Selected text -
Bainbridge Island occupies a funny place in the local gestalt. Like its even more eccentric cousin, Vashon Island, Bainbridge sees itself as a world onto its own despite its proximity to Seattle. People live on Bainbridge to get a break from development and the big city. The environmentalist utopian retreat IslandWood makes its home here.
This mindset might help you understand the “girl in a tree” phenomenon that began last summer. In August, a 19-year-old college student named Chiara D’Angelo began camping out in a Douglas Fir in order to protest the development of a planned 72,000-square-foot-mall that would house a Walgreens and Key Bank. It’s the kind of shopping center that is utterly commonplace. Yet it roused ire on the island for the “mall sprawl” it would create and the 830 trees it would displace.
D’Angelo’s tree-sit—reminiscent of the grand environmental protests of the late ‘90s and early aughts and prompting coverage by “Good Morning America,” among other outlets– lasted only 36 hours. But an islander named Leif Utne, son of Utne Reader’s founder and an amateur musician, is trying to keep the momentum going. He wrote a song, called “Girl in a Tree” and recorded it in the professional-quality home recording studio of fellow islander Michael Belkin, who normally uses it for his band devoted to anti-vaccine activism. (See our former cover story profiling Belkin.)
Then Utne crowd-sourced a video set to the tune. In it, a cross section of islanders soulfully rock out while holding protest signs with such slogans as “no mall sprawl” and “support local businesses.”
“We’re not backing down cause our island is on sacred ground,” croons Utne. He and his supporters have a plan of attack that includes a petition threatening a boycott of the mall, which is to be developed by an Ohio firm called Visconsi, So far, Utne tells Seattle Weekly, 700 people have signed.
Good luck to them stopping the forces of development. As Seaettlites well know from the current building frenzy, it’s not easy. Maybe Bainbridge isn’t such a different world after all.
Utne, though, says he’s seeing headway. “Last Tuesday, the city council asked the city manager to inquire with the developer about building a planned new police station on a portion of the mall site. Many of us boycott-supporters could get behind that idea, as it would replace some of the planned mall.” That, he says, would make it easier to rally support for others uses on the site, like a park or teen center.

Data shown -
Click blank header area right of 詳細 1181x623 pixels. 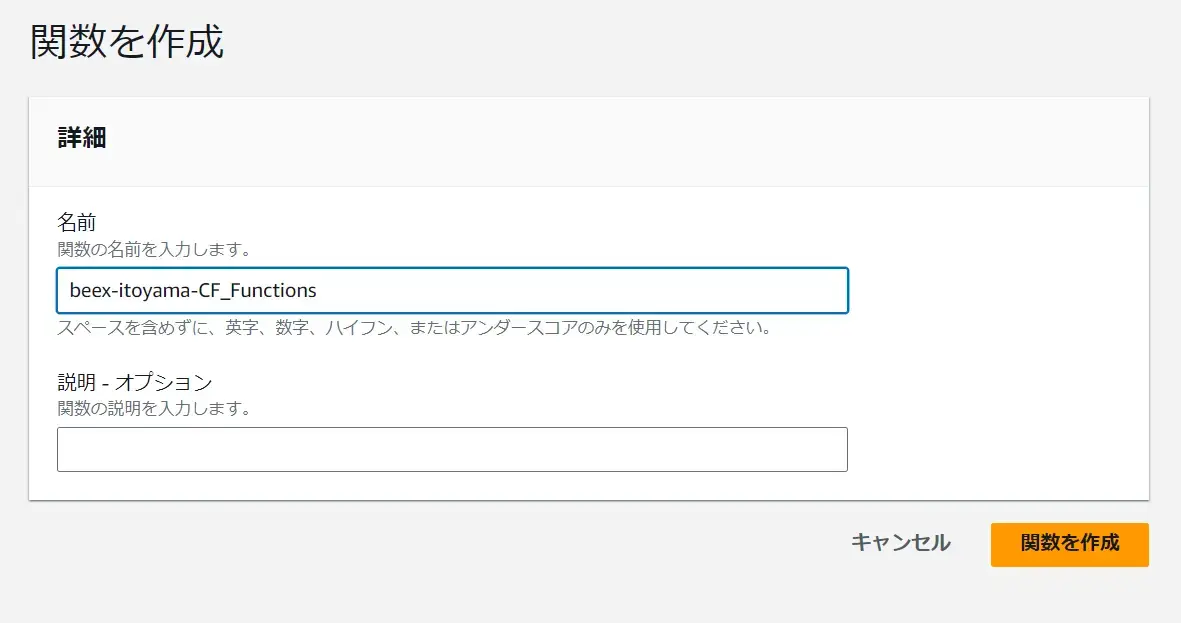tap(625, 141)
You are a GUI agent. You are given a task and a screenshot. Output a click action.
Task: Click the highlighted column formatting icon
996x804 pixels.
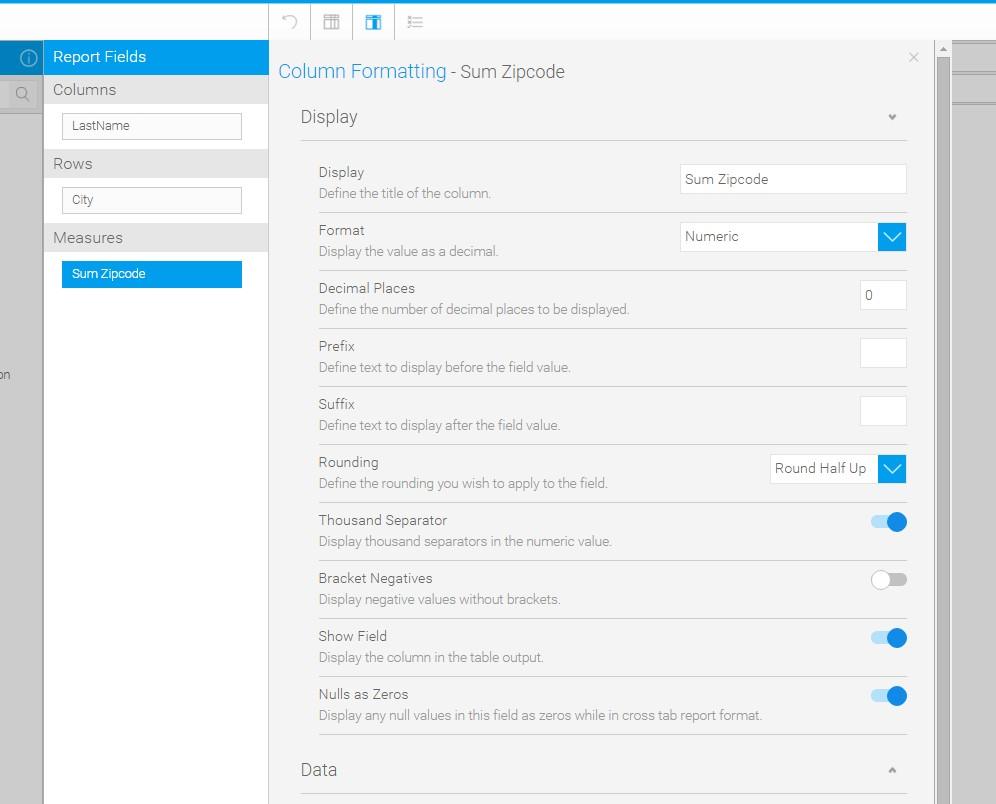point(374,22)
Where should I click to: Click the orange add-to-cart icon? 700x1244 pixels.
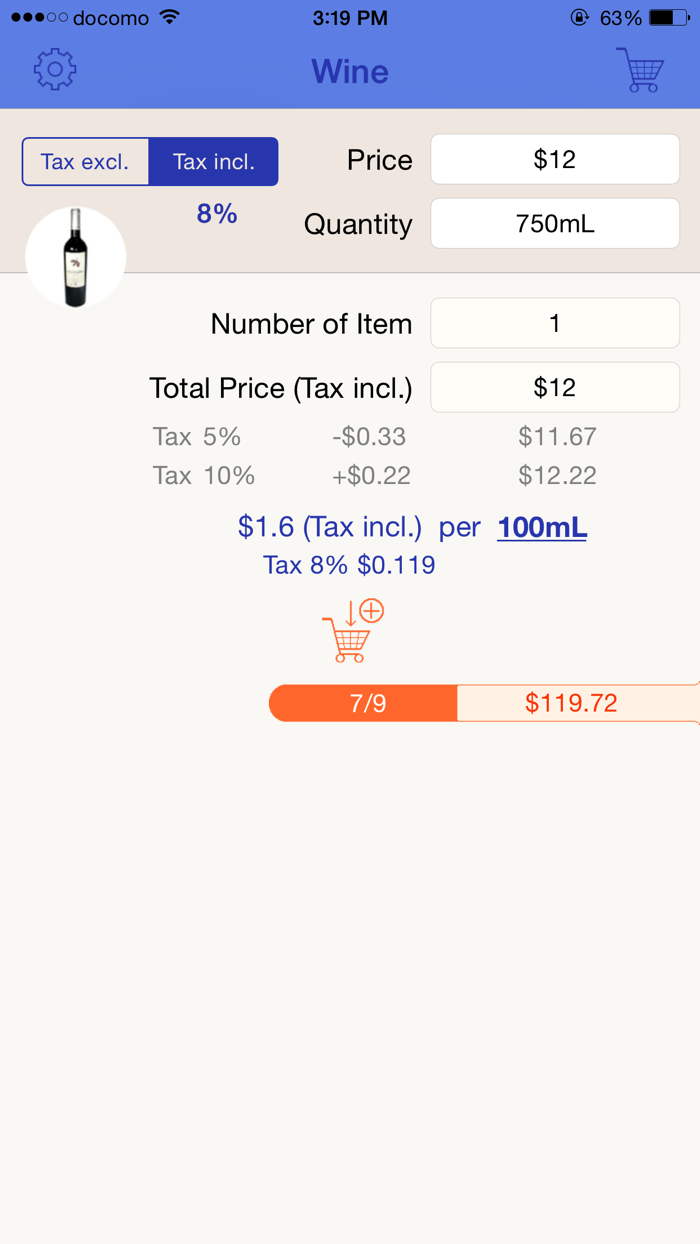[x=349, y=631]
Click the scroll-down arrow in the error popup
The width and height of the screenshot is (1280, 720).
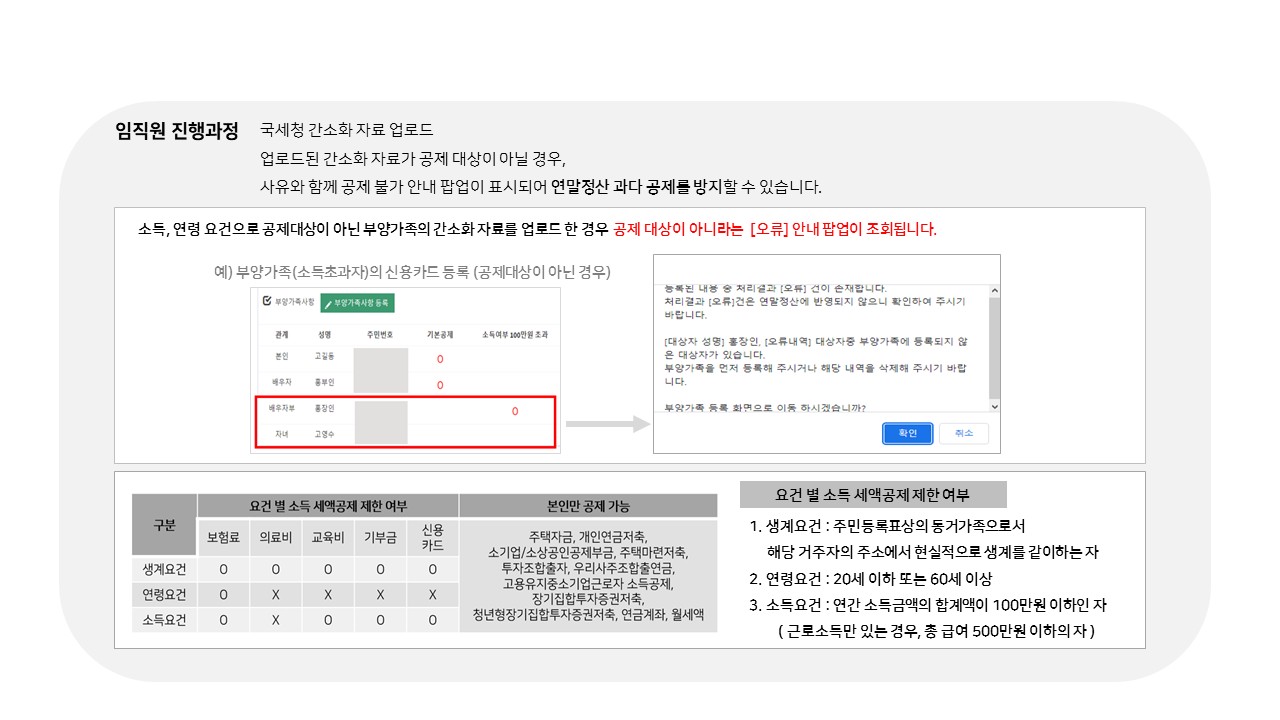tap(993, 407)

Task item A - According to the Bainbridge Island text, how long did Chiara D'Angelo's tree-sit last?
Task item B - Please rewrite the paragraph of the Bainbridge Island text that begins "This mindset might help" as a short bulleted list that keeps its main facts.

Task result A - 36 hours.

Task result B -
- The "girl in a tree" phenomenon began last summer.
- In August, Chiara D'Angelo, a 19-year-old college student, began camping in a Douglas Fir.
- She was protesting a planned 72,000-square-foot mall that would house a Walgreens and Key Bank.
- The shopping center is commonplace, but it angered people on the island because of the "mall sprawl" it would create and the 830 trees it would displace.